# OBJECTIVE
Please rewrite the data below as a numbered list with one line per item, and drop the blank lines.

——

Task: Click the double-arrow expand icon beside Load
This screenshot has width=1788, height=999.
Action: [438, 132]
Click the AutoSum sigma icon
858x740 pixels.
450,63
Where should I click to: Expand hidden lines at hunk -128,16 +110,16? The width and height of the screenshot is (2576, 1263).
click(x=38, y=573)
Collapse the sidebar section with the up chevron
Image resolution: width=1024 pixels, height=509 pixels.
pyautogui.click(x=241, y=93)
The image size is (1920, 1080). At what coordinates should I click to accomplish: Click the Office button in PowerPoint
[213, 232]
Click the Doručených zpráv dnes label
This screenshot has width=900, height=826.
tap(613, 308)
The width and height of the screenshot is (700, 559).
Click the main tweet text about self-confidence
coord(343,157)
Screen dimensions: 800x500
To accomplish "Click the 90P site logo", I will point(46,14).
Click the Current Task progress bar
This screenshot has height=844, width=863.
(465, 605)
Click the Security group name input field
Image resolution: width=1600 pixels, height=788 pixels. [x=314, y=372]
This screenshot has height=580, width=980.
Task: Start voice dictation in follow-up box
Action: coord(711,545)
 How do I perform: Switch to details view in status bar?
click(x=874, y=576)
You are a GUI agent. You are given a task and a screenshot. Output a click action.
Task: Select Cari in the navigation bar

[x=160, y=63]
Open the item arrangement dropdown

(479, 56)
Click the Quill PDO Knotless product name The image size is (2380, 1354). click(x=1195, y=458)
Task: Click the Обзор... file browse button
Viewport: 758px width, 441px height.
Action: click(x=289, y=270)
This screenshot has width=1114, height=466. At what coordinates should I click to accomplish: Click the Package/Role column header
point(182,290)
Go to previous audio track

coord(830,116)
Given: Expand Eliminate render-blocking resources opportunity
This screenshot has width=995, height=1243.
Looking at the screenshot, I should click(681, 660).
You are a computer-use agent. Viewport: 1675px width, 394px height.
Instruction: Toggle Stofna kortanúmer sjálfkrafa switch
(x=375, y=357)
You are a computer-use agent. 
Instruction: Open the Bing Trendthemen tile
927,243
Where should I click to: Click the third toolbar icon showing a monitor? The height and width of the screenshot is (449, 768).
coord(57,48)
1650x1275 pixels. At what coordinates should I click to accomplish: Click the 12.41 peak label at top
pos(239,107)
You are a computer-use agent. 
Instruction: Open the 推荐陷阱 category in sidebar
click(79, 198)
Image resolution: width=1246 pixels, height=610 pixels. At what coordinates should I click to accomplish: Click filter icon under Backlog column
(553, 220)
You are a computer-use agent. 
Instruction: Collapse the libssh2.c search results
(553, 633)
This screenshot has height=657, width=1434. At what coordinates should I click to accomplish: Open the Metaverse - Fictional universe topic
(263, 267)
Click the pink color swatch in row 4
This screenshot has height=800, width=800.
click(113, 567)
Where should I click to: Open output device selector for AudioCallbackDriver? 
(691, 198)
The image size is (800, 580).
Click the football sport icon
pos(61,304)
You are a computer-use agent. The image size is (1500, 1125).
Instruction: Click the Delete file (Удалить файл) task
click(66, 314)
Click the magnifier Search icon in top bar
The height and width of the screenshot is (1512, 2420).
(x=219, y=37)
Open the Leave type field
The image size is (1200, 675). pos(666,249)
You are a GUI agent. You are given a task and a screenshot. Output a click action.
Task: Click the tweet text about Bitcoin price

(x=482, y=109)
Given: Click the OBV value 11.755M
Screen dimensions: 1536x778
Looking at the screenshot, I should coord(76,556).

——

# RESPONSE
1. Task: Click the double-arrow expand icon beside Load
2. This screenshot has width=1788, height=999.
3. Action: [438, 132]
4. Click the AutoSum sigma icon
5. 858x740 pixels.
6. 450,63
7. Where should I click to: Expand hidden lines at hunk -128,16 +110,16? The width and height of the screenshot is (2576, 1263).
8. click(x=38, y=573)
9. Collapse the sidebar section with the up chevron
10. Image resolution: width=1024 pixels, height=509 pixels.
11. pyautogui.click(x=241, y=93)
12. The image size is (1920, 1080). At what coordinates should I click to accomplish: Click the Office button in PowerPoint
13. [213, 232]
14. Click the Doručených zpráv dnes label
15. This screenshot has width=900, height=826.
16. tap(613, 308)
17. The width and height of the screenshot is (700, 559).
18. Click the main tweet text about self-confidence
19. coord(343,157)
20. Screen dimensions: 800x500
21. To accomplish "Click the 90P site logo", I will point(46,14).
22. Click the Current Task progress bar
23. This screenshot has height=844, width=863.
24. (465, 605)
25. Click the Security group name input field
26. Image resolution: width=1600 pixels, height=788 pixels. [x=314, y=372]
27. This screenshot has height=580, width=980.
28. Task: Start voice dictation in follow-up box
29. Action: coord(711,545)
30.  How do I perform: Switch to details view in status bar?
31. click(x=874, y=576)
32. You are a GUI agent. You are given a task and a screenshot. Output a click action.
33. Task: Select Cari in the navigation bar
34. [x=160, y=63]
35. Open the item arrangement dropdown
36. (479, 56)
37. Click the Quill PDO Knotless product name The image size is (2380, 1354). click(x=1195, y=458)
38. Task: Click the Обзор... file browse button
39. Viewport: 758px width, 441px height.
40. Action: click(x=289, y=270)
41. This screenshot has width=1114, height=466. At what coordinates should I click to accomplish: Click the Package/Role column header
42. point(182,290)
43. Go to previous audio track
44. coord(830,116)
45. Given: Expand Eliminate render-blocking resources opportunity
46. This screenshot has width=995, height=1243.
47. Looking at the screenshot, I should click(681, 660).
48. You are a computer-use agent. Viewport: 1675px width, 394px height.
49. Instruction: Toggle Stofna kortanúmer sjálfkrafa switch
50. (x=375, y=357)
51. You are a computer-use agent. 
52. Instruction: Open the Bing Trendthemen tile
53. 927,243
54. Where should I click to: Click the third toolbar icon showing a monitor? The height and width of the screenshot is (449, 768).
55. coord(57,48)
56. 1650x1275 pixels. At what coordinates should I click to accomplish: Click the 12.41 peak label at top
57. pos(239,107)
58. You are a computer-use agent. 
59. Instruction: Open the 推荐陷阱 category in sidebar
60. click(79, 198)
61. Image resolution: width=1246 pixels, height=610 pixels. At what coordinates should I click to accomplish: Click filter icon under Backlog column
62. (553, 220)
63. You are a computer-use agent. 
64. Instruction: Collapse the libssh2.c search results
65. (553, 633)
66. This screenshot has height=657, width=1434. At what coordinates should I click to accomplish: Open the Metaverse - Fictional universe topic
67. (263, 267)
68. Click the pink color swatch in row 4
69. This screenshot has height=800, width=800.
70. click(113, 567)
71. Where should I click to: Open output device selector for AudioCallbackDriver? 
72. (691, 198)
73. The image size is (800, 580).
74. Click the football sport icon
75. pos(61,304)
76. You are a computer-use agent. The image size is (1500, 1125).
77. Instruction: Click the Delete file (Удалить файл) task
78. click(66, 314)
79. Click the magnifier Search icon in top bar
80. The height and width of the screenshot is (1512, 2420).
81. (x=219, y=37)
82. Open the Leave type field
83. The image size is (1200, 675). pos(666,249)
84. You are a GUI agent. You are given a task and a screenshot. Output a click action.
85. Task: Click the tweet text about Bitcoin price
86. (x=482, y=109)
87. Given: Click the OBV value 11.755M
88. Screen dimensions: 1536x778
89. Looking at the screenshot, I should coord(76,556).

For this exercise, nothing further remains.